This Irish woman's running as an MEP in London but says she has your interests at heart

NoelleAnne O’Sullivan’s focus is on Irish workers and businesses in London and she believes a British exit from the EU could have serious consequences for Ireland and for the Peace Process.

WE ARE JUST one week away now from the local and European elections and candidates are out pounding the pavements like there’s no tomorrow. With all of the political action going on at the moment, it can be easy to forget that we’re actually not the only ones who will be voting on 23 May.

In London, NoelleAnne O’Sullivan, who was born in Belfast but grew up in Donegal, said the new pro-European Union party she’s a member of, ’4 Freedoms’, is focusing on jobs, like many others. However, for O’Sullivan, whose family hail from Tipperary and Kerry, and who worked in Dublin for a number of years, the focus is much more personal.

The centre-right MEP candidate said that as an Irish person, she is concerned about the implications of an exit by Britain from the European Union.

“As we’ve seen from the recent visit by the Irish President to London, there’s a massive interest and a massive Irish community in the UK and in London,” she told TheJournal.ie. “We’ve seen that Britain is Ireland’s biggest trading parner and numerous small Irish businesses and large businesses go to the UK in order to expand and access bigger markets and set up businesses in London – specifically in the high tech sector.”

There are Irish people now commuting to London on a weekly basis for jobs particularly in the financial sector which makes up 60 per cent of jobs in London. So it’s dependant on the sector and if the UK is not part of the EU anymore, these people may have to search elsewhere like Frankfurt.
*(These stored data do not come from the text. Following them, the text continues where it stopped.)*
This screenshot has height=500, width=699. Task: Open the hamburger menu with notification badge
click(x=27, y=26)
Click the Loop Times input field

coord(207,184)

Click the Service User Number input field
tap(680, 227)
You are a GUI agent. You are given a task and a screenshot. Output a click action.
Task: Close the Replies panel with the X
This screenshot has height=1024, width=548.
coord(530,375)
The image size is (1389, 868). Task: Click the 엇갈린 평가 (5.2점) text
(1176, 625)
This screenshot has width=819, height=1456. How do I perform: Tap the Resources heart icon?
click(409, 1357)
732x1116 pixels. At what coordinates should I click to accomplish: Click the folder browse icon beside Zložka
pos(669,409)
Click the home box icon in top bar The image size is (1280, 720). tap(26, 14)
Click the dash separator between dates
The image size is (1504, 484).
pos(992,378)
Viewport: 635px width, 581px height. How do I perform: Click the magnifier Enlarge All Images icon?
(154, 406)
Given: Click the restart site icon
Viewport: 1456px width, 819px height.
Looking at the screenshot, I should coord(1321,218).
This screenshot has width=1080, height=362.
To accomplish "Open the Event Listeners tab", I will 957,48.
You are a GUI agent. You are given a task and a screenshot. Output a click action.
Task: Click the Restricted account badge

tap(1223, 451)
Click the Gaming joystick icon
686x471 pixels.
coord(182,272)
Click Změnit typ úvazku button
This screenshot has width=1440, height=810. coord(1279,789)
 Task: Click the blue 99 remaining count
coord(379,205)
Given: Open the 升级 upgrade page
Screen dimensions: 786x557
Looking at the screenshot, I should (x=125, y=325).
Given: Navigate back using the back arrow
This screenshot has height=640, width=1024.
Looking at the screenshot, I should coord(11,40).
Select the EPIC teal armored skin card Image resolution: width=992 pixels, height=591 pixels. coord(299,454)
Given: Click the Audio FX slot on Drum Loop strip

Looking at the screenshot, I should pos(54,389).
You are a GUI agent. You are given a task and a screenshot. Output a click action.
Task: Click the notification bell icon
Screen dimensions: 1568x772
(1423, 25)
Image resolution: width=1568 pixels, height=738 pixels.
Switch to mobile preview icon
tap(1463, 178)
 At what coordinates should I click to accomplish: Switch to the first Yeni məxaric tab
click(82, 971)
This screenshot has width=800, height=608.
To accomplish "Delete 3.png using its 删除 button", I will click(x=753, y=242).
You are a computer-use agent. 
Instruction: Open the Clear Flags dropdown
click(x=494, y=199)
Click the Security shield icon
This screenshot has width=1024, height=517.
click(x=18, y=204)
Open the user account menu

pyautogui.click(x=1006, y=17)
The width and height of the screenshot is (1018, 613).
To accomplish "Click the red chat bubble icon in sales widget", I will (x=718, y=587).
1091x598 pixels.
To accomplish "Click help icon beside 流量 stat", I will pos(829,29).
It’s really to help the Irish community living in London and working in London and the businesses trading there.

O’Sullivan said a British exit from the EU, which would see the border with Northern Ireland become an EU border, could have implications for the Peace Process as there “may be political issues of Irish unity on the table”.

“We just don’t know what will happen with the North, it’s a delicate situation,” she said.

“The fact that the UK and Ireland are both members of the EU has helped greatly the NI peace process, because we’ve been encouraged to work together for common peace goals,” O’Sullivan explained.

“The risk would be if in the Scottish referendum, Scotland votes to leave the UK, then that would make England more likely to leave the EU, which would be problematic for Ireland, and potentially bring back into harder focus issues that have been able to be resolved peacefully.”